Descrizione
Tecnica mista su tela, cm. 125×150
La tela non è intelaiata
In questo dipinto del ciclo visionario di Ottavio Mangiarini, lo sfondo rosso-arancio, intenso e vibrante, domina la scena e imprime subito una forte tensione emotiva e drammatica. È un colore che non fa da semplice fondale, ma agisce come atmosfera, come campo energetico che avvolge e contrasta le figure.
La composizione è divisa in due poli principali. A sinistra emerge un busto umano scuro, reso con pennellate dense e stratificate, in cui affiorano gocciolamenti e trasparenze che conferiscono una texture organica e vitale. La parte superiore è compatta e ombrosa, mentre un braccio e una porzione del petto, più chiari, quasi bianchi, suggeriscono un processo di dissoluzione o un lampo di illuminazione. Il volto, stilizzato e spettrale, è attraversato da una linea rossa che taglia diagonalmente il naso e l’occhio, un segno enigmatico che accentua l’inquietudine.
A destra, sospese nel vuoto, si stagliano un paio di gambe scure, isolate, senza un corpo a sostenerle. I piedi nudi pendono verso il basso, creando un’immagine di sospensione e assenza di gravità. La separazione netta tra busto e gambe amplifica il senso di frattura e smembramento, richiamando il tema della disconnessione tra le parti di sé, tra corpo e anima, tra coscienza e inconscio.
Altri elementi contribuiscono a stratificare il significato: una griglia di puntini verde-gialli occupa la parte inferiore della tela, introducendo una geometria artificiale che contrasta con l’organicità delle figure, quasi fosse un reticolo di controllo, un riferimento a codici scientifici o digitali. Sul lato destro dello sfondo si intravedono segni e tracce disegnate, figure appena abbozzate, memorie latenti che riaffiorano come fantasmi.

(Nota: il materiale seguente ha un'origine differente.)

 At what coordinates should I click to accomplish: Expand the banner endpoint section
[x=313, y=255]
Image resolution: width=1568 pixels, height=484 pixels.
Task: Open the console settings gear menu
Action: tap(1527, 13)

L’opera si offre come un enigma visivo che unisce il dramma della frammentazione all’urgenza del colore e al mistero dei simboli. È un’immagine sospesa tra visione onirica e introspezione psicologica, in cui Mangiarini esplora ancora una volta le tensioni del corpo e dell’identità, restituendo un linguaggio pittorico che non descrive, ma interroga.